On aurait été des lépreux, des galeux, des teigneux mis en quarantaine qu’on n’eût pas été conduits dans un lieu plus isolé, désolé, vilain.

Il est vrai que nous aurions dû être flattés de nous retrouver à l’endroit où paraît-il le terrible Attila fut écrasé après une épouvantable bataille, il y a de cela un millier d’années , mais ingratitude humaine, aucun souvenir, pas même une pierre, ne mémorait le souvenir de cette bataille où s’était joué le sort de notre pays… » 
Ouf, je suis "retombé sur mes pattes" et peux continuer à nommer cette sortie "La randonnée  des Hurlus".
En fin de matinée, j'arrive au Centre d'interprétation Marne 14-18 à Suippes.
Ce petit musée, inauguré en 2007, propose plusieurs salles thématiques.
Dans la première, le film "Si je reviens comme je l'espère" est présenté. Les images d'archives et les scènes reconstituées par une association locale illustrent la correspondance de la famille Papillon, de Vézelay, pendant la guerre. C'est simple, attachant, émouvant la lecture de ces lettres que se sont échangé les quatre frères au front avec leur soeur et leurs parents. Pendant la guerre, la vie continue, même au front !
Un livre a été publié à partir de cette correspondance retrouvée voici peu. Je n'ai pas encore eu le temps de le lire...
La chronologie de la Première Guerre mondiale est affichée autour d'une deuxième salle, agrémentée de documents d'époque, d'objets divers.
 Des armes, bien sûr...
Les différents soldats ayant combattus sur le front de Champagne sont également présentés.
Les textes sont complets et clairs.
Trois silhouettes de soldats : un Allemand, un Français et un Britanique, entourent la carte du front de Champagne.
Dans une autre salle, le visiteur est mis en situation. La tranchée comme si vous y étiez, le danger et la saleté en moins... BOUM !

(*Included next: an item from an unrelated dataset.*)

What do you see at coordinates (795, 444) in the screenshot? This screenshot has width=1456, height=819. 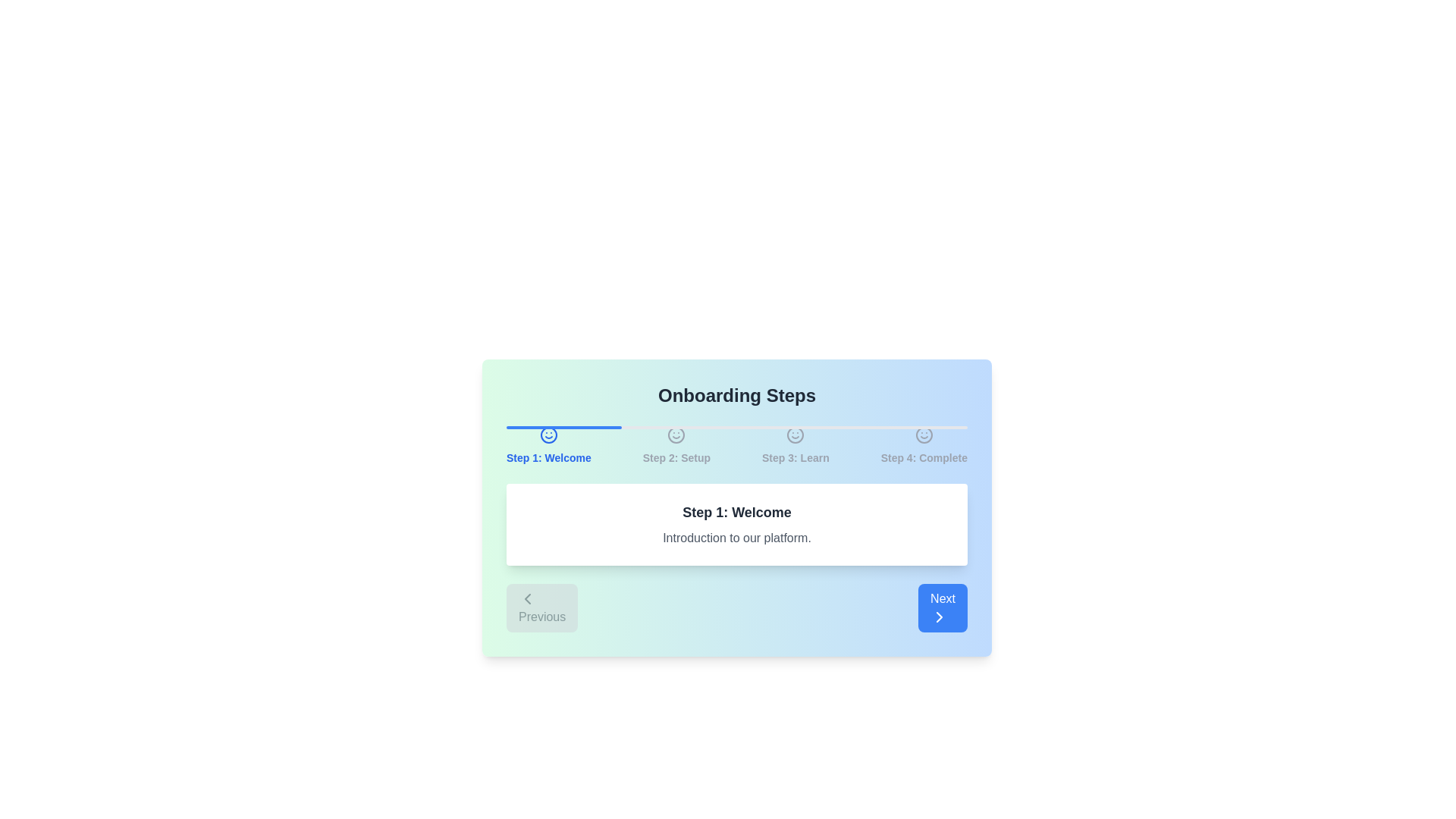 I see `the third step indicator labeled 'Step 3: Learn', which features a gray smiley face icon` at bounding box center [795, 444].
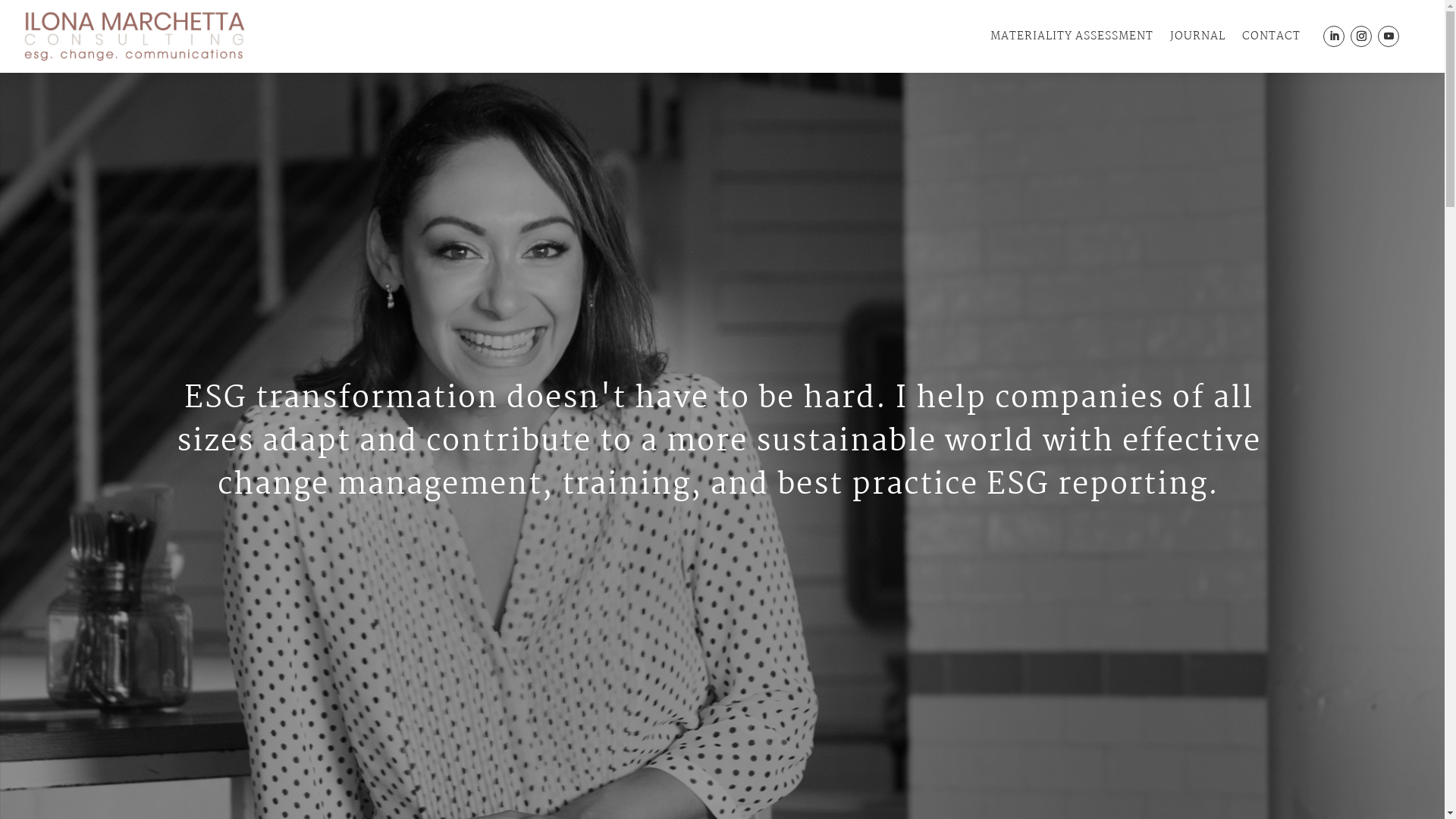 The width and height of the screenshot is (1456, 819). What do you see at coordinates (1388, 35) in the screenshot?
I see `'Follow on Youtube'` at bounding box center [1388, 35].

"Ils ont cassé le bleu du ciel."
 Plus loin, il est question de "L'homme blessé, brisé, soigné..." ; ici aussi avec quantité de documents et objets d'époque comme le matériel d'un médecin du front agrémente la visite.
La mise en scène est soignée, claire et sobre. Si j'ajoute que chaque visiteur se voit inviter à suivre un soldat de 14-18 grâce à des bornes interactives tout au long de son parcours, je peux dire que c'est un lieu qui vaut le détour.
C'est l'heure du pique-nique que je prends dans le petit parc (assez sale, d'ailleurs) entre le Centre d'interprétation et l'église.

Le monument aux morts de Suippes met également en scène la veuve (sans l'orphelin...)
Mais c'est un autre monument qui attire mon attention. J'y reviendrai plus en détail lors de mon prochain message.